Data listing:
<<<<
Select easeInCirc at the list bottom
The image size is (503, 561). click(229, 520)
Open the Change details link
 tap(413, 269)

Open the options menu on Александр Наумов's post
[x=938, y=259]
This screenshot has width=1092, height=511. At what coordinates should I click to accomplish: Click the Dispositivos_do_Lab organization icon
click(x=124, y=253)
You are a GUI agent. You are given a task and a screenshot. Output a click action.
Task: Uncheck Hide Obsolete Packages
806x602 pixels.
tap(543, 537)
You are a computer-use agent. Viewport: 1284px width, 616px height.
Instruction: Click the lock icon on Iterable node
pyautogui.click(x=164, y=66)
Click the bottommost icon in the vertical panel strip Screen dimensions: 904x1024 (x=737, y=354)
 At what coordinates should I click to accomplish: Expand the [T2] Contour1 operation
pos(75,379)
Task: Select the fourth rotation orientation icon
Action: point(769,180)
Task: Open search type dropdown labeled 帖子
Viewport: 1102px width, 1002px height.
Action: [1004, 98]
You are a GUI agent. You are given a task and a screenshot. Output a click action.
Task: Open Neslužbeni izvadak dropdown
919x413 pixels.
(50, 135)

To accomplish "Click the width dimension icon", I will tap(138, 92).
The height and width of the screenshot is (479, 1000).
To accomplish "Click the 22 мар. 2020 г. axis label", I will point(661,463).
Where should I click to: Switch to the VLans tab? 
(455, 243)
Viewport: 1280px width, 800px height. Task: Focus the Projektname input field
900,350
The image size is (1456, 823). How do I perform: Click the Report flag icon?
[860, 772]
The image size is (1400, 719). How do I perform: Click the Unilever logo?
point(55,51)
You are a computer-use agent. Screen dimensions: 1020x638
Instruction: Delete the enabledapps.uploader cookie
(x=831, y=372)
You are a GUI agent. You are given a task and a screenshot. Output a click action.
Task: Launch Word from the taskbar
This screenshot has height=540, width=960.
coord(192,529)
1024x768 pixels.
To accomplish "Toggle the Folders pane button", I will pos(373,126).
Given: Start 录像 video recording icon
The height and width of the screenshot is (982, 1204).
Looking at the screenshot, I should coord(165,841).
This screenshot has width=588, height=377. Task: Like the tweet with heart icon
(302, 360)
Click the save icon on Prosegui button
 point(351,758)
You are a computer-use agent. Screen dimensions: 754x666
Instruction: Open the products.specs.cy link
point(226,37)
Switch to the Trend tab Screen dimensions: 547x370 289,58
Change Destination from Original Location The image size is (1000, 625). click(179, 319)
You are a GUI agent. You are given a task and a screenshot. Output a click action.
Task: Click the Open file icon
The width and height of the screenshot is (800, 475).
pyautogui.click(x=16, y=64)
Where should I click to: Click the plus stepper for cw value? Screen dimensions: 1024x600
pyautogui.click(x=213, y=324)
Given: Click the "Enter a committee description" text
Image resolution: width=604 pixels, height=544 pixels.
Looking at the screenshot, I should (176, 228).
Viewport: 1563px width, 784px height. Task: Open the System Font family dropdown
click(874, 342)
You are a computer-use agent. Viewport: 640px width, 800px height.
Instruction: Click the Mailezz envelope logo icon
>>>>
Written task: Rewrite the items from the line with "You are a computer-use agent. Screen dimensions: 754x666" up to and including the line with "Change Destination from", reproducing every line in full. Offset each coordinate in the answers by adding 22, and leave all other numbers unchanged.

Solution:
You are a computer-use agent. Screen dimensions: 754x666
Instruction: Open the products.specs.cy link
point(248,59)
Switch to the Trend tab Screen dimensions: 547x370 311,80
Change Destination from Original Location The image size is (1000, 625). click(201, 341)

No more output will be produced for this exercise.